Problem to work on
Format the lines below as a JSON list of strings with one string per line, leaving out any blank lines.

Data for this exercise
══════════

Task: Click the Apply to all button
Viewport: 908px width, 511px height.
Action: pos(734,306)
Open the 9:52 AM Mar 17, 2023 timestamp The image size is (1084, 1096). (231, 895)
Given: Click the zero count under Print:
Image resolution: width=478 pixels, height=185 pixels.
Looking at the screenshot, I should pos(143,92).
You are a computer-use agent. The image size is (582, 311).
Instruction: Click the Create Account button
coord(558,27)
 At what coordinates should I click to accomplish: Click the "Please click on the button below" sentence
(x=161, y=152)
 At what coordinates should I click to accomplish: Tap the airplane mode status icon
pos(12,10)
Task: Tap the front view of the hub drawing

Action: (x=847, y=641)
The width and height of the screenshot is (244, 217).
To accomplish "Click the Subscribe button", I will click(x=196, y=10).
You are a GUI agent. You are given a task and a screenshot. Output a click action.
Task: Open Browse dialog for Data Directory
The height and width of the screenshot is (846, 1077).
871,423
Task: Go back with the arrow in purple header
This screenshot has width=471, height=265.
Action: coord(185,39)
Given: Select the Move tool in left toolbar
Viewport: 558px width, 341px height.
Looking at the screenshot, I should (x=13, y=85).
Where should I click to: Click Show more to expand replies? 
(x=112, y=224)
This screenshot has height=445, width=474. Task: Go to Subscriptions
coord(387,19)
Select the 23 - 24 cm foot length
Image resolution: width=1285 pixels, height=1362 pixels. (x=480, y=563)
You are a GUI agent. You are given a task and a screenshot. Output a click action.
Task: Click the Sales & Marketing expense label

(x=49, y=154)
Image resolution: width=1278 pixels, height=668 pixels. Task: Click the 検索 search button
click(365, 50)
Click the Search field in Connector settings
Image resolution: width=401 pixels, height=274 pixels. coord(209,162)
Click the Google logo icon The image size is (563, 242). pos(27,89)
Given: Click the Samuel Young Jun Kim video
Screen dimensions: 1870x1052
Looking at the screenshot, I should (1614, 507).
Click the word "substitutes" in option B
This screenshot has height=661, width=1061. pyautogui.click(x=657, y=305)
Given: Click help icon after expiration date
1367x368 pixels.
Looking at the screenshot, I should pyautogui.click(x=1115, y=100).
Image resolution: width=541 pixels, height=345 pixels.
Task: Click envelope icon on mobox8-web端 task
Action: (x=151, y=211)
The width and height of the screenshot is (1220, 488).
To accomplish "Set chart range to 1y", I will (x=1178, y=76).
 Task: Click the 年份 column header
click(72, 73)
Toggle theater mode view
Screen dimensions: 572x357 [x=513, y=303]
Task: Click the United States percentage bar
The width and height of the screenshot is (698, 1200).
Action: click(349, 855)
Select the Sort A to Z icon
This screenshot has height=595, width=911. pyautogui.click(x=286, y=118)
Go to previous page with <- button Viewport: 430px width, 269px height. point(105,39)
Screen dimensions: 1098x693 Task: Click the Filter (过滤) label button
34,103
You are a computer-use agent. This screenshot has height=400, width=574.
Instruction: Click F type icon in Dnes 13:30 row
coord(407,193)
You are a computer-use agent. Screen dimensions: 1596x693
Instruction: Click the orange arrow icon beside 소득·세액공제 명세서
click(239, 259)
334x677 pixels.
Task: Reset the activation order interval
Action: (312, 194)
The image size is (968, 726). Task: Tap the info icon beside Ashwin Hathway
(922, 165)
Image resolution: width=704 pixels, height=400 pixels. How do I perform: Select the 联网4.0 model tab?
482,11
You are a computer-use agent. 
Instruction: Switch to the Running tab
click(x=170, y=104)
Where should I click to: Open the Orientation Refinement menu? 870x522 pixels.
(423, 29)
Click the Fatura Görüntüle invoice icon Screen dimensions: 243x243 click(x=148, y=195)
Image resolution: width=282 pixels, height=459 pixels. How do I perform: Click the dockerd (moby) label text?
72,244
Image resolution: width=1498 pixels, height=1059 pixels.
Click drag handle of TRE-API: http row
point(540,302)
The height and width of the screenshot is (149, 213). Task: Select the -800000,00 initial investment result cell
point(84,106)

══════════

The result
[
  "Task: Click the Apply to all button",
  "Viewport: 908px width, 511px height.",
  "Action: pos(734,306)",
  "Open the 9:52 AM Mar 17, 2023 timestamp The image size is (1084, 1096). (231, 895)",
  "Given: Click the zero count under Print:",
  "Image resolution: width=478 pixels, height=185 pixels.",
  "Looking at the screenshot, I should pos(143,92).",
  "You are a computer-use agent. The image size is (582, 311).",
  "Instruction: Click the Create Account button",
  "coord(558,27)",
  " At what coordinates should I click to accomplish: Click the \"Please click on the button below\" sentence",
  "(x=161, y=152)",
  " At what coordinates should I click to accomplish: Tap the airplane mode status icon",
  "pos(12,10)",
  "Task: Tap the front view of the hub drawing",
  "Action: (x=847, y=641)",
  "The width and height of the screenshot is (244, 217).",
  "To accomplish \"Click the Subscribe button\", I will click(x=196, y=10).",
  "You are a GUI agent. You are given a task and a screenshot. Output a click action.",
  "Task: Open Browse dialog for Data Directory",
  "The height and width of the screenshot is (846, 1077).",
  "871,423",
  "Task: Go back with the arrow in purple header",
  "This screenshot has width=471, height=265.",
  "Action: coord(185,39)",
  "Given: Select the Move tool in left toolbar",
  "Viewport: 558px width, 341px height.",
  "Looking at the screenshot, I should (x=13, y=85).",
  "Where should I click to: Click Show more to expand replies? ",
  "(x=112, y=224)",
  "This screenshot has height=445, width=474. Task: Go to Subscriptions",
  "coord(387,19)",
  "Select the 23 - 24 cm foot length",
  "Image resolution: width=1285 pixels, height=1362 pixels. (x=480, y=563)",
  "You are a GUI agent. You are given a task and a screenshot. Output a click action.",
  "Task: Click the Sales & Marketing expense label",
  "(x=49, y=154)",
  "Image resolution: width=1278 pixels, height=668 pixels. Task: Click the 検索 search button",
  "click(365, 50)",
  "Click the Search field in Connector settings",
  "Image resolution: width=401 pixels, height=274 pixels. coord(209,162)",
  "Click the Google logo icon The image size is (563, 242). pos(27,89)",
  "Given: Click the Samuel Young Jun Kim video",
  "Screen dimensions: 1870x1052",
  "Looking at the screenshot, I should (1614, 507).",
  "Click the word \"substitutes\" in option B",
  "This screenshot has height=661, width=1061. pyautogui.click(x=657, y=305)",
  "Given: Click help icon after expiration date",
  "1367x368 pixels.",
  "Looking at the screenshot, I should pyautogui.click(x=1115, y=100).",
  "Image resolution: width=541 pixels, height=345 pixels.",
  "Task: Click envelope icon on mobox8-web端 task",
  "Action: (x=151, y=211)",
  "The width and height of the screenshot is (1220, 488).",
  "To accomplish \"Set chart range to 1y\", I will (x=1178, y=76).",
  " Task: Click the 年份 column header",
  "click(72, 73)",
  "Toggle theater mode view",
  "Screen dimensions: 572x357 [x=513, y=303]",
  "Task: Click the United States percentage bar",
  "The width and height of the screenshot is (698, 1200).",
  "Action: click(349, 855)",
  "Select the Sort A to Z icon",
  "This screenshot has height=595, width=911. pyautogui.click(x=286, y=118)",
  "Go to previous page with <- button Viewport: 430px width, 269px height. point(105,39)",
  "Screen dimensions: 1098x693 Task: Click the Filter (过滤) label button",
  "34,103",
  "You are a computer-use agent. This screenshot has height=400, width=574.",
  "Instruction: Click F type icon in Dnes 13:30 row",
  "coord(407,193)",
  "You are a computer-use agent. Screen dimensions: 1596x693",
  "Instruction: Click the orange arrow icon beside 소득·세액공제 명세서",
  "click(239, 259)",
  "334x677 pixels.",
  "Task: Reset the activation order interval",
  "Action: (312, 194)",
  "The image size is (968, 726). Task: Tap the info icon beside Ashwin Hathway",
  "(922, 165)",
  "Image resolution: width=704 pixels, height=400 pixels. How do I perform: Select the 联网4.0 model tab?",
  "482,11",
  "You are a computer-use agent. ",
  "Instruction: Switch to the Running tab",
  "click(x=170, y=104)",
  "Where should I click to: Open the Orientation Refinement menu? 870x522 pixels.",
  "(423, 29)",
  "Click the Fatura Görüntüle invoice icon Screen dimensions: 243x243 click(x=148, y=195)",
  "Image resolution: width=282 pixels, height=459 pixels. How do I perform: Click the dockerd (moby) label text?",
  "72,244",
  "Image resolution: width=1498 pixels, height=1059 pixels.",
  "Click drag handle of TRE-API: http row",
  "point(540,302)",
  "The height and width of the screenshot is (149, 213). Task: Select the -800000,00 initial investment result cell",
  "point(84,106)"
]